2) Difficult to answer. Being a career politician is like the lottery. Many will play, few will win. As a general rule, I don't think it's a good idea to go to law school unless you want to be a lawyer. It's just too big and expensive an undertaking to do otherwise. When you graduate law school at 25 it is unlikely that you'll immediately get elected to Congress, so you're going to have to pay off those loans somehow. That means practicing law.
3) Lawyer, unless you don't want to go to law school.
4) Paralegals cannot practice law. They do research, draft documents, maybe interview clients. They can't give legal advice or appear in court. They are like a highly skilled assistant to the lawyer. A law degree is not required.
5) No worries. Most law school grads end up doing something different than what they planned anyway. Honestly, the job market for lawyers is pretty tight, and most new lawyers will take whatever job they can get.
6) GPA and LSAT are HUGE. Other factors (so-called "soft factors") like your personal story, work experience and goals do count, but they are waaay behind GPA and LSAT.
LSAT: take a look at an LSAT prep book. That will answer your question.
SAT vs ACT: I don't know which is better. Law schools won't care either way, they are only used for undergrad admissions.
« on: May 28, 2015, 01:37:23 PM »
A few people stated that by working as a lawyer I wasn't necessarily going to be dealing with the constitution and law school is probably not what I think it is. Can anyone give me some more insight on what to expect?
What they mean is that the vast majority of lawyers do not practice Constitutional law. Constitutional cases, which would include things like civil rights, free speech, voting rights, etc., make up a VERY small percentage of all the cases filed. The people who do handle these cases tend to be highly experienced specialists.
The majority of lawyers deal with more mundane things like contract disputes, wills, divorces, and DUIs.
In law school you will take one required Constitutional law class, and have the option to take a few electives that also deal with Constitutional issues. You don't major in law school like you do in undergrad, you just take a lot of required courses and a few electives. Most of your time will be spent taking required courses like Contracts, Torts, Property, and Corporations. Most of it is very dry and difficult (especially the first year).

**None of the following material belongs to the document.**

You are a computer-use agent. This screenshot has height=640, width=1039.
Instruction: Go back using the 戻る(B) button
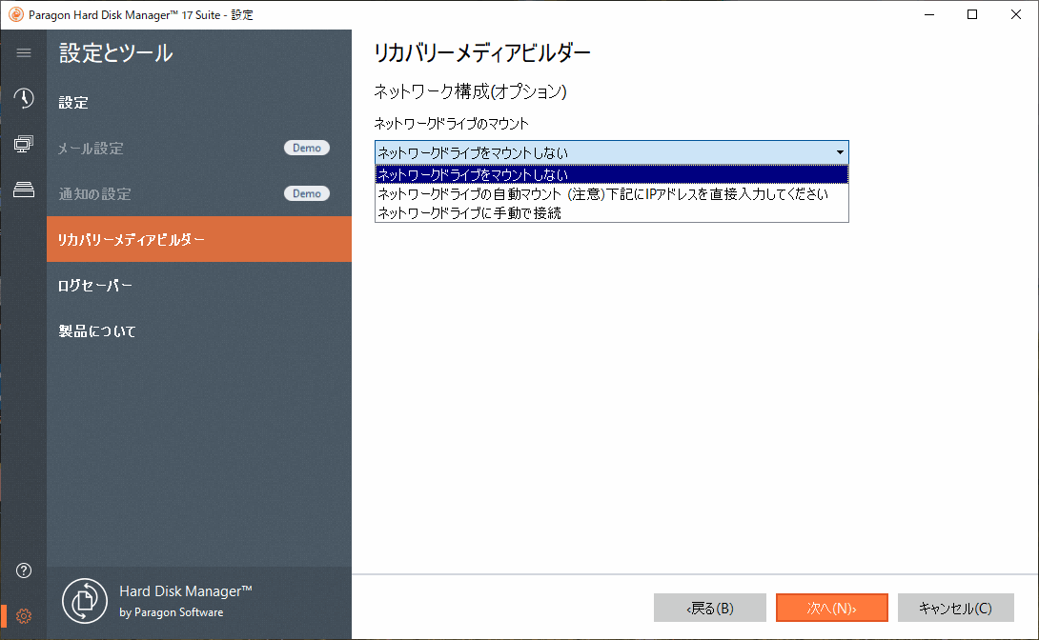(x=709, y=608)
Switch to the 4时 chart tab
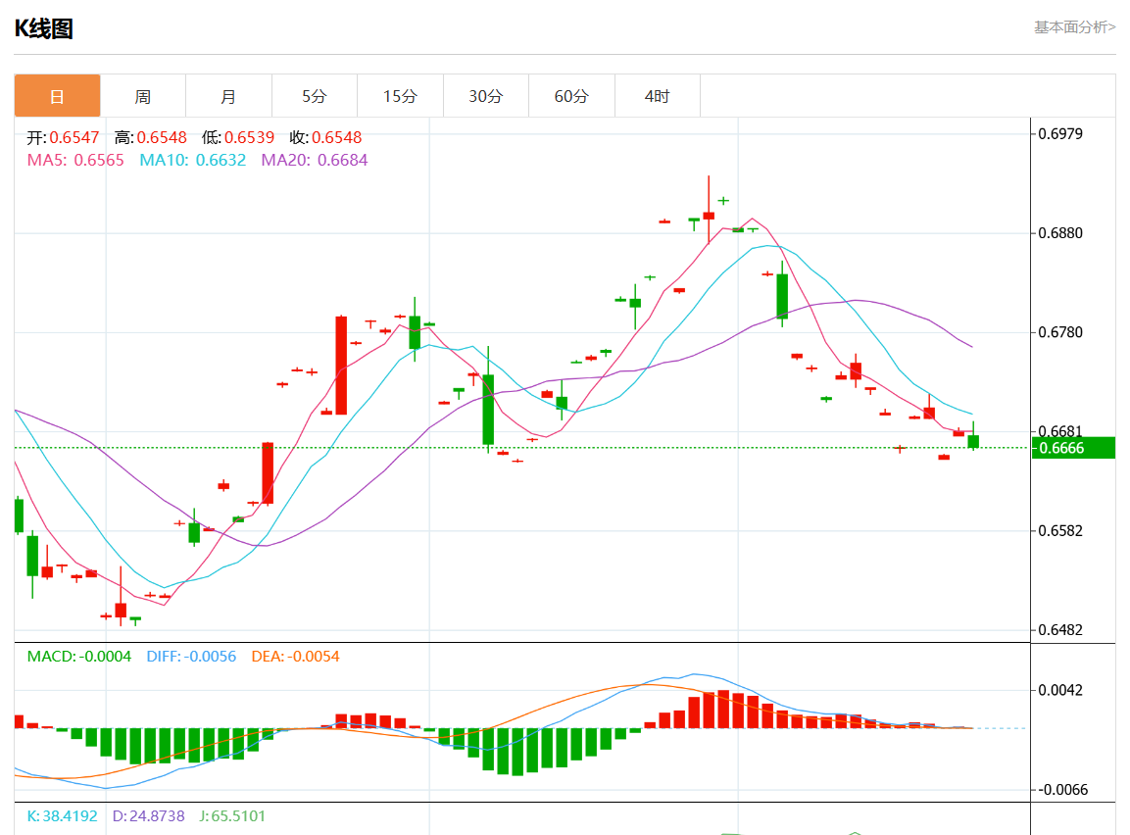 tap(657, 96)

« on: May 28, 2015, 11:47:02 AM »
I don't have the exact quote, but there's only like a dozen lawyers who regularly deal with Constitutional issues, and they all went to Yale, Harvard or Stanford decades ago. Don't let this discourage you but you should have a realistic picture of what lawyers do.
Along those lines, I had a conversation with the daughter of a family friend a while back who had just been accepted to a mid-range local law school. She told she wanted to go to law school to be a "human rights lawyer", working at the UN and travelling around the world. (Forgive me if I'm repeating this story, I think I told it once before).

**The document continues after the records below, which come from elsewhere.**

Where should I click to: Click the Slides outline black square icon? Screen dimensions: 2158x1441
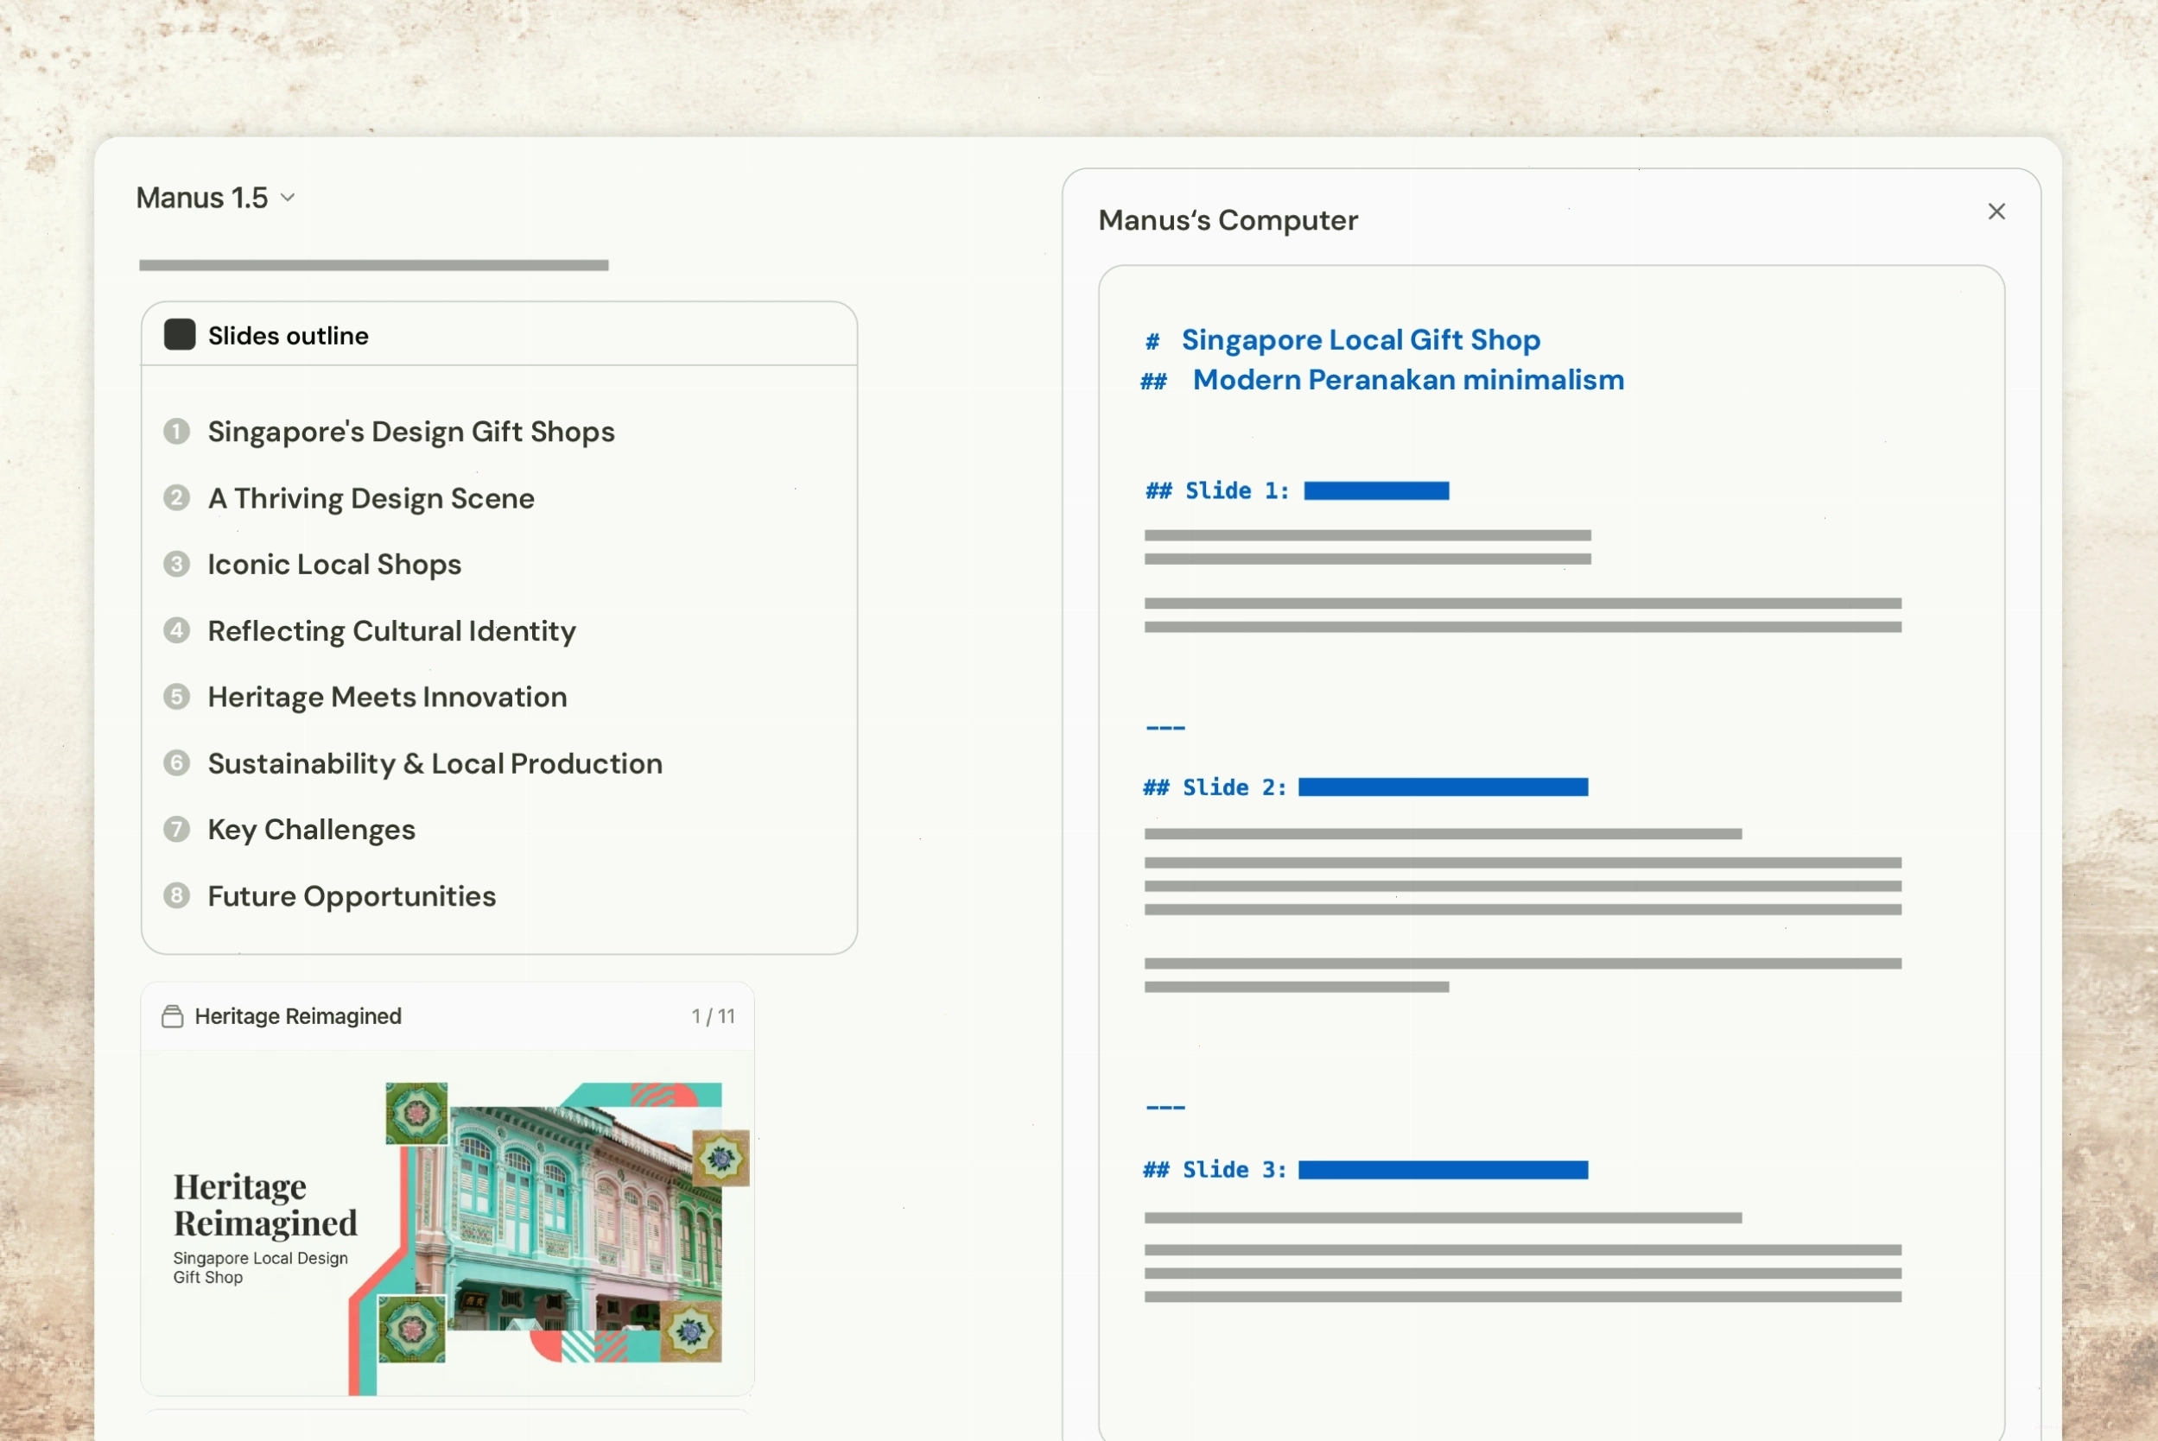(179, 335)
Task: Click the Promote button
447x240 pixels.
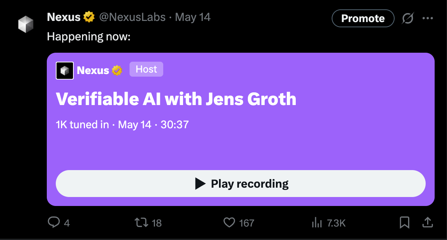Action: tap(363, 18)
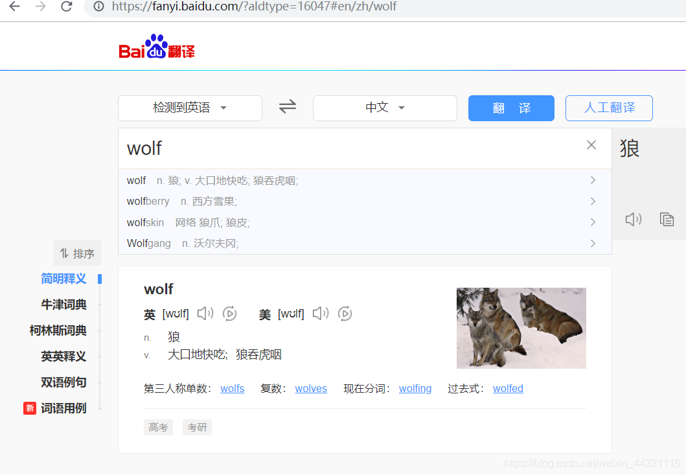Click the wolf photo thumbnail
The width and height of the screenshot is (686, 475).
pyautogui.click(x=521, y=328)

"Wow" I said, "that's a really admirable goal. Would you also be happy as say, a public defender? Or some other kind of public interest lawyer?"
"No, I'll get my law degree then go to grad school for International Relations."

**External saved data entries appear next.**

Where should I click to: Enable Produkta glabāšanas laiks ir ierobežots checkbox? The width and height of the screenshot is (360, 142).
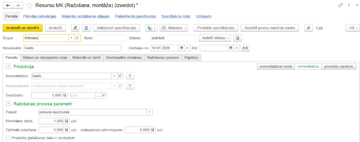(x=8, y=138)
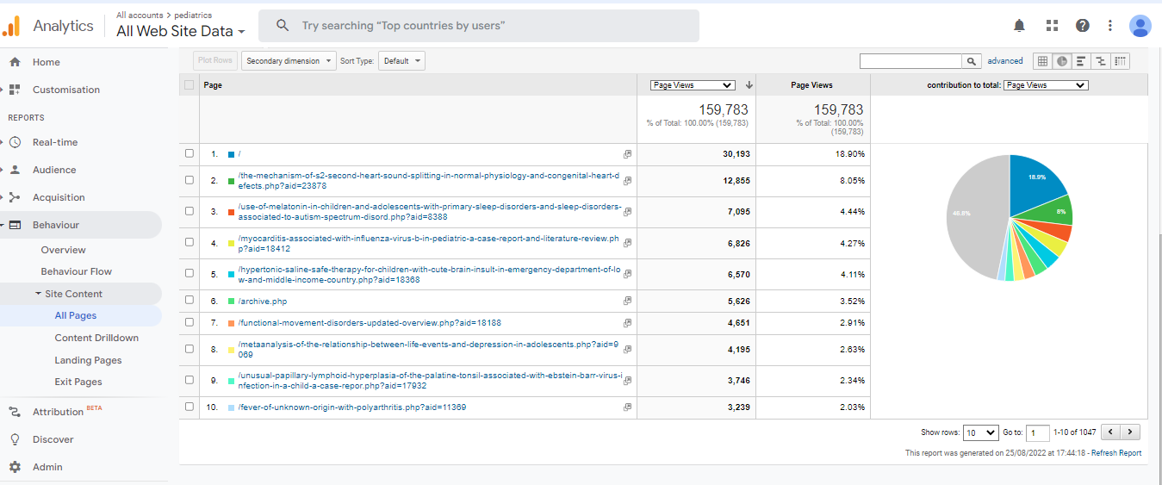Check the row 1 homepage checkbox
This screenshot has width=1162, height=485.
190,153
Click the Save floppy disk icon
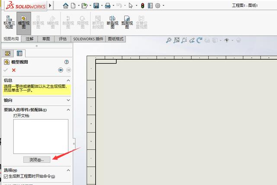 [96, 6]
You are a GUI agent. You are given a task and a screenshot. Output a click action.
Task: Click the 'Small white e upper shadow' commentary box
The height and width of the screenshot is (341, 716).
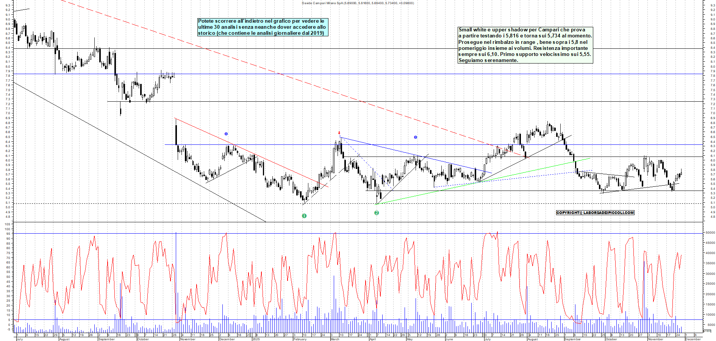(525, 45)
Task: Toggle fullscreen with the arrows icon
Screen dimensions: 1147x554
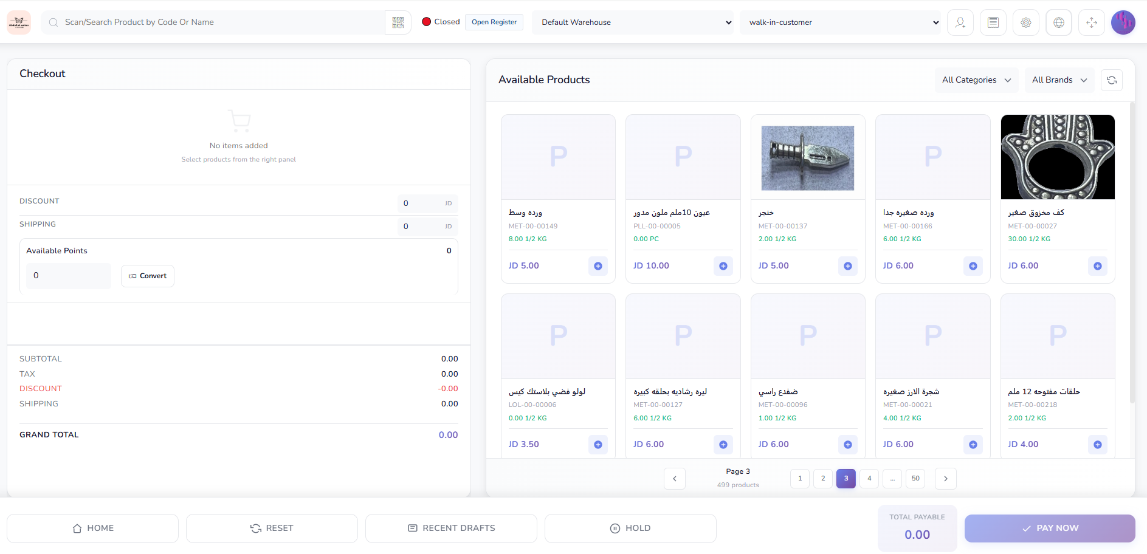Action: 1092,22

I mentioned that in the ENTIRE world there are maybe a couple of hundred people who do that job, that they tend to be highly experienced, that they tend to be graduates of places like Harvard and Oxford, that law school is a big and expensive undertaking, blah blah blah. She politely ignored me, and said she would follow through.
I didn't want to seem like a crusher of dreams, but at the same time I almost felt obligated to point out the reality of the situation. She was surrounded by a bunch of people who know nothing about law or international relations all telling her to follow her dream, if you want it badly enough, it will happen, etc etc.
If it was all free, then yes. But when you're talking about a six figure debt you need to be a little more objective.